Ah, I really feel for you — I’m also in an international couple and an only child, so I totally get where you’re coming from. I had a similar situation early on with my now-husband. About six months into the relationship, I told him I couldn’t see myself living in his country (where we met) forever, and that long term, I’d want to move back home to be closer to my parents.

Thankfully, he completely understood and was on board. We’ve since moved to my home country and are really happy here. It wasn’t an easy thing to bring up, but I’m so glad we had that conversation early — it saved a lot of stress and “what ifs” later down the line.

As hard as it is, it is great that you’re having these big conversations now. I know how hard it is to even think about being far from ageing parents, especially as an only child. You’re definitely not alone in feeling torn.

Sending lots of love — these decisions are so hard, but being honest with yourself and each other is the best place to start.

Stanwyck · 01/04/2025 13:23

@Commonsense22 to be fair he told me last month he sees himself in the UK at least for the next 10 years due to his job.

So unless he plans to pack in his amazing career just to go back before then, there’s every chance we break up based on a future fantasy of his that may or may not happen, and then he stays anyway.

He chose to have his career here.

OP posts:
MissScarletInTheBallroom · 01/04/2025 13:27

Stanwyck · 01/04/2025 13:23

@Commonsense22 to be fair he told me last month he sees himself in the UK at least for the next 10 years due to his job.

So unless he plans to pack in his amazing career just to go back before then, there’s every chance we break up based on a future fantasy of his that may or may not happen, and then he stays anyway.

He chose to have his career here.

Huh? Does he understand that staying in the UK for the next ten years, and moving back to Denmark to have children, and having children with you, are not compatible? You'll be 43 in ten years' time. Nobody who is serious about wanting children starts TTC when the woman is 43.

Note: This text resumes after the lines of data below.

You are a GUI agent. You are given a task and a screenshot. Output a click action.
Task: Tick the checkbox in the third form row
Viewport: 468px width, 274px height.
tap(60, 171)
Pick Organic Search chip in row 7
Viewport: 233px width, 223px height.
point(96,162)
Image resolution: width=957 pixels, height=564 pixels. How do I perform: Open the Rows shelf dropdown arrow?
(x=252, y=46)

I think you need to have a serious conversation about whether he actually wants to have a future with you at all. Because this sounds like not only is he set on moving back to Denmark eventually, he's in absolutely no rush to have children with you. But at 33 you need to start moving in that direction pretty soon.

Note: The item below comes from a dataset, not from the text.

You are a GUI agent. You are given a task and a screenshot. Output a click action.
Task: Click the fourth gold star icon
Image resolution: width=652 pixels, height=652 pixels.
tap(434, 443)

Take Denmark out of the equation for a minute. What is his timeline for having kids, and what is yours?

If your timelines don't match up then the question of Denmark is irrelevant because you should be looking to move on and meet someone else anyway.

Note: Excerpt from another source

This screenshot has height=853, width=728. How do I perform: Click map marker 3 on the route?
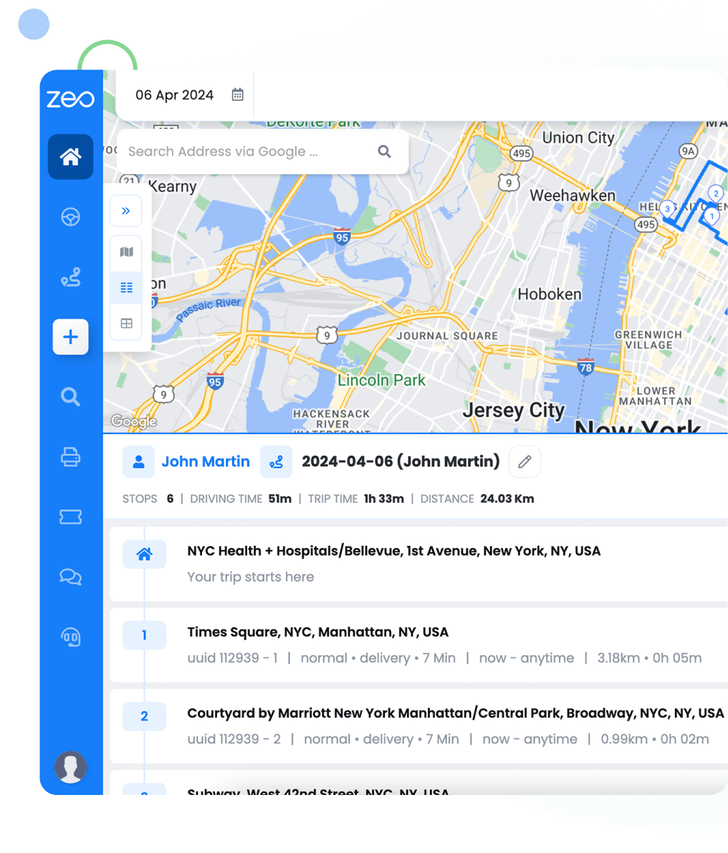(667, 208)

Stanwyck · 01/04/2025 13:27

@StandFirm is right.

I am thriving where I live now. I have great hobbies, job, family and friends. It took 5 years for me to build these up (after moving back from abroad myself). He is a huge part of the happiness in my life.

The other option is moving to another country and I might also have a great life there. But that would be unknown. He told me Danish is very hard to learn. I have visions of him, any kids and their grandparents all chatting fluently while I sit in the corner stuck and wishing I never left.

Or I might love Denmark and feel happy there.

I just don’t know. I want to give the best relationship of my life a chance, but I also don’t want to waste more time.

Part of me thinks if he loved me enough, he would prioritise the life he has here with me.

OP posts:
Stanwyck · 01/04/2025 13:31

@MissScarletInTheBallroom we spoke about this at the weekend.

He asked when I wanted to have kids. I said in the next 2-3 years. He said without hesitation that’s fine with him.

I then said I don’t want to be waiting til very late 30s and he said he understood. Therefore I said I would want to have a kid here and possibly move to Denmark later. I think this is the bottom line.

he hasn’t yet said yes. I worry that he might agree now and change his mind in 2 years. Then I might have no chance at kids ever.